### EXERCISE BRIEF
Recast the part that opens with the line containing "This screenshot has height=706, width=1364." and closes with the line containing "Looking at the screenshot, I should [229, 250]." as a two-column CSV headed instruction and response. Give one row for each set of lines with its answer, each value in a single quoted field with line breaks turned into spaces.
================================
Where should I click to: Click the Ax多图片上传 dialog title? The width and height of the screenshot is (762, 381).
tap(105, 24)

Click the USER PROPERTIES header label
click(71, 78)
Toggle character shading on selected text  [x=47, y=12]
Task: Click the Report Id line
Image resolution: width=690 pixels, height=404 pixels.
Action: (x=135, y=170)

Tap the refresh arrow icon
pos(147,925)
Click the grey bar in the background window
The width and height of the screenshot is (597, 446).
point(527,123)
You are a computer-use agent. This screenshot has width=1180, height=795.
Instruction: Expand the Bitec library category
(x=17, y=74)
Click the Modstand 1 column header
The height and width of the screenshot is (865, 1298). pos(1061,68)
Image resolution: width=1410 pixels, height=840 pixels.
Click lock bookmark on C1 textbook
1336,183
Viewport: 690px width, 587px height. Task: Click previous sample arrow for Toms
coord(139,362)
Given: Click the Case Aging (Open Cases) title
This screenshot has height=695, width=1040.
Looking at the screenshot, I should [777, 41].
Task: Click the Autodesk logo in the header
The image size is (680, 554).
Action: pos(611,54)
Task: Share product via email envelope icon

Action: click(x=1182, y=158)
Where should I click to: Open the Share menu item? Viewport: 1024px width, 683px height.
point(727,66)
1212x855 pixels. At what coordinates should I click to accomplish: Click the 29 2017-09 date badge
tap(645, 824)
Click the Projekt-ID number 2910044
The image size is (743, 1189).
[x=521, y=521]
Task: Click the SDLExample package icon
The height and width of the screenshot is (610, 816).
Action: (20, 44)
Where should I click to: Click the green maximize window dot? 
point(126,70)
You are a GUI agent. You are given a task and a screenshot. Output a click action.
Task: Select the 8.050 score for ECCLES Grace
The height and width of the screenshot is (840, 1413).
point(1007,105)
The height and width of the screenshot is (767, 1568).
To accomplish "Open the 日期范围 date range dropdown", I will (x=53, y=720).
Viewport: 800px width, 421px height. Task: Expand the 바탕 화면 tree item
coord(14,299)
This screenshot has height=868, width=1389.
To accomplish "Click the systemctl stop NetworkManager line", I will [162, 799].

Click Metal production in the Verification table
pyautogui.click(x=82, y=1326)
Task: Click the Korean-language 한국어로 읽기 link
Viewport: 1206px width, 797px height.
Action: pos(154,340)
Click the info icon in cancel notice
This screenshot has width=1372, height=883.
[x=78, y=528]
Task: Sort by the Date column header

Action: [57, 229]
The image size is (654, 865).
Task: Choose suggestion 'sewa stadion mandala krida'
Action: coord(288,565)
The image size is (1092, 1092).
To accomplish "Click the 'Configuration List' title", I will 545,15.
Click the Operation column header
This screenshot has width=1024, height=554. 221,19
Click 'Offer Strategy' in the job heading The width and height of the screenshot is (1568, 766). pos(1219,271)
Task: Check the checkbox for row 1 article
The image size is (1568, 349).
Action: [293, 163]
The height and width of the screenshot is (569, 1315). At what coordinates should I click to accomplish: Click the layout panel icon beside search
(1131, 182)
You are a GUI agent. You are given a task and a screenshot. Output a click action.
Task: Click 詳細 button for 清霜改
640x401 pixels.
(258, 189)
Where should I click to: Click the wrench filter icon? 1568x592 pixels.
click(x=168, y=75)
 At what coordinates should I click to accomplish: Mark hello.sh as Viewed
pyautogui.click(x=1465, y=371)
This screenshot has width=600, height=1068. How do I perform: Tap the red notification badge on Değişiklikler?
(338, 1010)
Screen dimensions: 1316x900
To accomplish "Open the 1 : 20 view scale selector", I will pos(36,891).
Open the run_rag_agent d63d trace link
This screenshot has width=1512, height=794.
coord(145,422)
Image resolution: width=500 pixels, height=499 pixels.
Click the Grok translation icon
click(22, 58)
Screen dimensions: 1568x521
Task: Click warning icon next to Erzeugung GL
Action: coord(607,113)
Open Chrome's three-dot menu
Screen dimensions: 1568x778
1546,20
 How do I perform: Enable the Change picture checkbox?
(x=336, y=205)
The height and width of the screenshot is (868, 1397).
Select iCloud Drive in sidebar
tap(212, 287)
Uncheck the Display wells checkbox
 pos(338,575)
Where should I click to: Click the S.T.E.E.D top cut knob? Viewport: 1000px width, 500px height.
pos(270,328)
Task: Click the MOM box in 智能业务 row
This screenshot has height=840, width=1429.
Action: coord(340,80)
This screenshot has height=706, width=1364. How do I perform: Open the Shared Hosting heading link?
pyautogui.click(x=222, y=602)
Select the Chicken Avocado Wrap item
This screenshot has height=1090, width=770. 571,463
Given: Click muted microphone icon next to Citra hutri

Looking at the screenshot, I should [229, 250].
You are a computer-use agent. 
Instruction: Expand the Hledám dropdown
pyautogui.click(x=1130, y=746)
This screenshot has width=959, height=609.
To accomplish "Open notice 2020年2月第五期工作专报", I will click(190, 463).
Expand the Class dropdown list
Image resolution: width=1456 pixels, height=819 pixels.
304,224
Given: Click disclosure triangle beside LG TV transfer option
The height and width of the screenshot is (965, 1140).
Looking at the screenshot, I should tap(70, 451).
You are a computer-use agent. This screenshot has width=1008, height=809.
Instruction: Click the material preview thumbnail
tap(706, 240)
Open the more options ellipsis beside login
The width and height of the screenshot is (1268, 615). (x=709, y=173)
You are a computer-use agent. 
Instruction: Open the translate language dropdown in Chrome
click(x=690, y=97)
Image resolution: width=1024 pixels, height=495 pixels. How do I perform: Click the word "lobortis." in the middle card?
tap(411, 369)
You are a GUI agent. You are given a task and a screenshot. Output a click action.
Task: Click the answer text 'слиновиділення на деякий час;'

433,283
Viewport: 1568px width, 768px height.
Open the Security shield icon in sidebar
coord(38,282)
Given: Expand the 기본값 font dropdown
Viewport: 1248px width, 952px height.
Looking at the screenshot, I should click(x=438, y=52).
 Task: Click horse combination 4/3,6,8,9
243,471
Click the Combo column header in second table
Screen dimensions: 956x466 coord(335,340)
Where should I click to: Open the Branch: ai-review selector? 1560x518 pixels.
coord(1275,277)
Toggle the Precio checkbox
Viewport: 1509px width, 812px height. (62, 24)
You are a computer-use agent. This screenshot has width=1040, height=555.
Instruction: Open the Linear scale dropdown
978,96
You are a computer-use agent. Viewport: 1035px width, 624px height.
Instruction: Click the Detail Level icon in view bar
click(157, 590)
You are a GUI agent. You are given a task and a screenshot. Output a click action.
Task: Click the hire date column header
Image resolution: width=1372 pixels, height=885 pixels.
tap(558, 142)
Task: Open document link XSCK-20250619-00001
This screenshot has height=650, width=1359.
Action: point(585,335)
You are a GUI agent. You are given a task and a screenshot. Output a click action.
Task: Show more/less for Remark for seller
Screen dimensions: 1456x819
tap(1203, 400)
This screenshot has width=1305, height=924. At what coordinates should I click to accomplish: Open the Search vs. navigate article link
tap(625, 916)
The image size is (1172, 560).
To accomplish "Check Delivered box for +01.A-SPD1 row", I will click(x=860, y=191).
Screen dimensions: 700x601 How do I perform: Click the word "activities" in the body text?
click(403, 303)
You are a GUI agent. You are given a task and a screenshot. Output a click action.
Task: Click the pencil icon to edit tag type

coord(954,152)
================================
### OUTPUT BELOW
instruction,response
"This screenshot has height=706, width=1364. How do I perform: Open the Shared Hosting heading link?","pyautogui.click(x=222, y=602)"
"Select the Chicken Avocado Wrap item","This screenshot has height=1090, width=770. 571,463"
"Given: Click muted microphone icon next to Citra hutri","Looking at the screenshot, I should [229, 250]."